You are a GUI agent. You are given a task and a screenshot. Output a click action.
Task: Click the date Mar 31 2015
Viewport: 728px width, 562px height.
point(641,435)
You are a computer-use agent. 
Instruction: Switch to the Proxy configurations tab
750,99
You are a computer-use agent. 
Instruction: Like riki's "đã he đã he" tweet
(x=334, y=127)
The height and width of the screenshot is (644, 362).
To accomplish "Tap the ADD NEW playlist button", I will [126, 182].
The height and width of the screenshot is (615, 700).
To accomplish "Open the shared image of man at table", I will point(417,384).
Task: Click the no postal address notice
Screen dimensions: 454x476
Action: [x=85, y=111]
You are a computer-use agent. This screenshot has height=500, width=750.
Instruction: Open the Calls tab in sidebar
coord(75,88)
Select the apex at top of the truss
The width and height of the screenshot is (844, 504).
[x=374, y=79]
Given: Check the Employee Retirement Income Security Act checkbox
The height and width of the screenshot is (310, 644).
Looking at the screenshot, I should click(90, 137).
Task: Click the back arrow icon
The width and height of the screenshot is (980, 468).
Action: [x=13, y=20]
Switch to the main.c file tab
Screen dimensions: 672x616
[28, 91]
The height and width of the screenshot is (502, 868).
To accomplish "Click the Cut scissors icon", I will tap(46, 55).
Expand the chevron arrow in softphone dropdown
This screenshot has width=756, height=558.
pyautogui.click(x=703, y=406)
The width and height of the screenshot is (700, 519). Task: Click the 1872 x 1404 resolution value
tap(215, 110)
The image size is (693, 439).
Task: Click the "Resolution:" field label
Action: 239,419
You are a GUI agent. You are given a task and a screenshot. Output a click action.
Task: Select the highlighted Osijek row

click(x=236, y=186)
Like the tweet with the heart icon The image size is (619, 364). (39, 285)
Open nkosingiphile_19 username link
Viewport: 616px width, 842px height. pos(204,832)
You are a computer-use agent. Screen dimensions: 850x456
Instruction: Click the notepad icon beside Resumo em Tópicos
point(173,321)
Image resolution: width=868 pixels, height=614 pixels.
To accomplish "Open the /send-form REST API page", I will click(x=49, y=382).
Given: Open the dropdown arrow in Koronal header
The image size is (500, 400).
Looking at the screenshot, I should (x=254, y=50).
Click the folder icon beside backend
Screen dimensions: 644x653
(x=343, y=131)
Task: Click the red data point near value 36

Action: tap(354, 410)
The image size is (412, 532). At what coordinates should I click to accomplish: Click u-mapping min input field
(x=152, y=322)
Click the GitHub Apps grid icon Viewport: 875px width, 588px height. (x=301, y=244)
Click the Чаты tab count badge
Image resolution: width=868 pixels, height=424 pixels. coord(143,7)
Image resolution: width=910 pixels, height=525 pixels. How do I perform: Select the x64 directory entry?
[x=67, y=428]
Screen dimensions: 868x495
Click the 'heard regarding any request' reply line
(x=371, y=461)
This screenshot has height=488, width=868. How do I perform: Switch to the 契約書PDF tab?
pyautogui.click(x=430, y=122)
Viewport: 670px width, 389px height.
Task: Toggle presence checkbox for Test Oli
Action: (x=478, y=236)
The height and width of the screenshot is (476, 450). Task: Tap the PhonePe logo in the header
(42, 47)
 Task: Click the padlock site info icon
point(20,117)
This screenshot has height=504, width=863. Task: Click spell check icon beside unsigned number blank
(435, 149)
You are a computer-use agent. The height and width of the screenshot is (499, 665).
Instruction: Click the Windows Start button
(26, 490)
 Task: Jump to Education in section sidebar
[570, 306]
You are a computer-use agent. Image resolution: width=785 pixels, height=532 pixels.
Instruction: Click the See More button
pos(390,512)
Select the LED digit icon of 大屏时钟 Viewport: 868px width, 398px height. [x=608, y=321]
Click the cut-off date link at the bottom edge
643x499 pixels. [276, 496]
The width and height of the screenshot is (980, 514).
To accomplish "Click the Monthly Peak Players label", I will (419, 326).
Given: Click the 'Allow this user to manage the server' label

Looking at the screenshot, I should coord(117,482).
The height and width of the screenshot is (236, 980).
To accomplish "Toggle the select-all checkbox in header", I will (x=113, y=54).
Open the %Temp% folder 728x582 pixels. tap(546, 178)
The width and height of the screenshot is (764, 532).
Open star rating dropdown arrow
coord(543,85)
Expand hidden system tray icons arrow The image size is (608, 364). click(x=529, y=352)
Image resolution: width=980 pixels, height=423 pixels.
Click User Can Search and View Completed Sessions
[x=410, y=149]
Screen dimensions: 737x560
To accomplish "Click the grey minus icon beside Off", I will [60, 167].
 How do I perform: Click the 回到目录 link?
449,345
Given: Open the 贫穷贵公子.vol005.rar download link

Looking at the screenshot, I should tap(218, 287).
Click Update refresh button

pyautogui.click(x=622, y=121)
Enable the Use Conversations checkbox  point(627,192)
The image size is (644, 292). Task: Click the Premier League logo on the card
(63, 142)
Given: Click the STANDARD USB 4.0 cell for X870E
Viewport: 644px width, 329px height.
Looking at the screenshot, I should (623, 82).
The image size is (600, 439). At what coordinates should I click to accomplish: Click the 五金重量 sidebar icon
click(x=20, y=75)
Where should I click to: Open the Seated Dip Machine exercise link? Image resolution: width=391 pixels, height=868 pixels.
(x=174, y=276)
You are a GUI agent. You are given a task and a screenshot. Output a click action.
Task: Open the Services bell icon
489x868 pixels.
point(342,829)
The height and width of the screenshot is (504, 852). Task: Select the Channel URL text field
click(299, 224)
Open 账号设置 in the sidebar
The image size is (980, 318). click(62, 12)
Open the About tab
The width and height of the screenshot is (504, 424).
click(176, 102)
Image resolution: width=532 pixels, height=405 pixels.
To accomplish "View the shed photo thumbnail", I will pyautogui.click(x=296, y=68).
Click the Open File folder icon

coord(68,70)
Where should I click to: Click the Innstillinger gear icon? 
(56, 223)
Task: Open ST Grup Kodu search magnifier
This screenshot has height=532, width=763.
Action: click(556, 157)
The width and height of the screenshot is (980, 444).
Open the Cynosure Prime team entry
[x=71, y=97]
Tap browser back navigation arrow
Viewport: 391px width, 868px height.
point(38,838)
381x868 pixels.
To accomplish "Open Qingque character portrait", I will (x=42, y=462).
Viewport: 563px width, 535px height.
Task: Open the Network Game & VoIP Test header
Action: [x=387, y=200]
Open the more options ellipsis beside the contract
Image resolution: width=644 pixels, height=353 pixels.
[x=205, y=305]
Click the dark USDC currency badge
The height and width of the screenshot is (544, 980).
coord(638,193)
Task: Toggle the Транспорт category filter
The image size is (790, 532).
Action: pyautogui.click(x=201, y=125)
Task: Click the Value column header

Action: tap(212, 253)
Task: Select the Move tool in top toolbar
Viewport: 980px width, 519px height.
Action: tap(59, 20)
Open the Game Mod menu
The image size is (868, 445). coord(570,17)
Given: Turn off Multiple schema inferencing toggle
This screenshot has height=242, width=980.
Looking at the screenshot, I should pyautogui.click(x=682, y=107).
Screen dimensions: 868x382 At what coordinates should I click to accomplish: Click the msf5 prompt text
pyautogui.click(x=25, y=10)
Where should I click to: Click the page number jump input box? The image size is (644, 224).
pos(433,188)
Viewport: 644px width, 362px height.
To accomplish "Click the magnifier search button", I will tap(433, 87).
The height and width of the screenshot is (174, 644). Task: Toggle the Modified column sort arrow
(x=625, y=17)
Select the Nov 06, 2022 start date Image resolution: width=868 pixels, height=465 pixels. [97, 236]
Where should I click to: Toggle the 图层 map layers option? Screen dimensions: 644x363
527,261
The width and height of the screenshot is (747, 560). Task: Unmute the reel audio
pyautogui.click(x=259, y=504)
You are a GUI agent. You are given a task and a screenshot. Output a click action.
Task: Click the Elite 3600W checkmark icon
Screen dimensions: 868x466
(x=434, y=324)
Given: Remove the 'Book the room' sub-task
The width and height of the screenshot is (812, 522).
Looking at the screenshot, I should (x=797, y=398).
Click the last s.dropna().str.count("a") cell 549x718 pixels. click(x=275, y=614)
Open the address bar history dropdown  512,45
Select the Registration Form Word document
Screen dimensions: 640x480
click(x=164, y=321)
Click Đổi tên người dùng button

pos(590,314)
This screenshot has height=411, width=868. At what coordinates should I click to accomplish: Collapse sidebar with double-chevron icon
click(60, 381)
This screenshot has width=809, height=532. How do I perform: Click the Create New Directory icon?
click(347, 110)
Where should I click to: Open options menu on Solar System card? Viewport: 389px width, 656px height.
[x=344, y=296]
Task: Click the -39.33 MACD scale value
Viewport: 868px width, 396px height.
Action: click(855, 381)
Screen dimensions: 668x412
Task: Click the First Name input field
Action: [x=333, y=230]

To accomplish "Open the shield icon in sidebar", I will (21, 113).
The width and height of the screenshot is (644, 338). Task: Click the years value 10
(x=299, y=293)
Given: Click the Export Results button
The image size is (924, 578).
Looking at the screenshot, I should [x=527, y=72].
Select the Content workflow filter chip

**Task statement:**
Could you restate, word for word, the lines above from the one with "Click the Open File folder icon" to the one with "Given: Turn off", both included?

**Output of the exercise:**
Click the Open File folder icon

coord(68,70)
Where should I click to: Click the Innstillinger gear icon? 
(56, 223)
Task: Open ST Grup Kodu search magnifier
This screenshot has height=532, width=763.
Action: click(556, 157)
The width and height of the screenshot is (980, 444).
Open the Cynosure Prime team entry
[x=71, y=97]
Tap browser back navigation arrow
Viewport: 391px width, 868px height.
point(38,838)
381x868 pixels.
To accomplish "Open Qingque character portrait", I will (x=42, y=462).
Viewport: 563px width, 535px height.
Task: Open the Network Game & VoIP Test header
Action: [x=387, y=200]
Open the more options ellipsis beside the contract
Image resolution: width=644 pixels, height=353 pixels.
[x=205, y=305]
Click the dark USDC currency badge
The height and width of the screenshot is (544, 980).
coord(638,193)
Task: Toggle the Транспорт category filter
The image size is (790, 532).
Action: pyautogui.click(x=201, y=125)
Task: Click the Value column header

Action: tap(212, 253)
Task: Select the Move tool in top toolbar
Viewport: 980px width, 519px height.
Action: tap(59, 20)
Open the Game Mod menu
The image size is (868, 445). coord(570,17)
Given: Turn off Multiple schema inferencing toggle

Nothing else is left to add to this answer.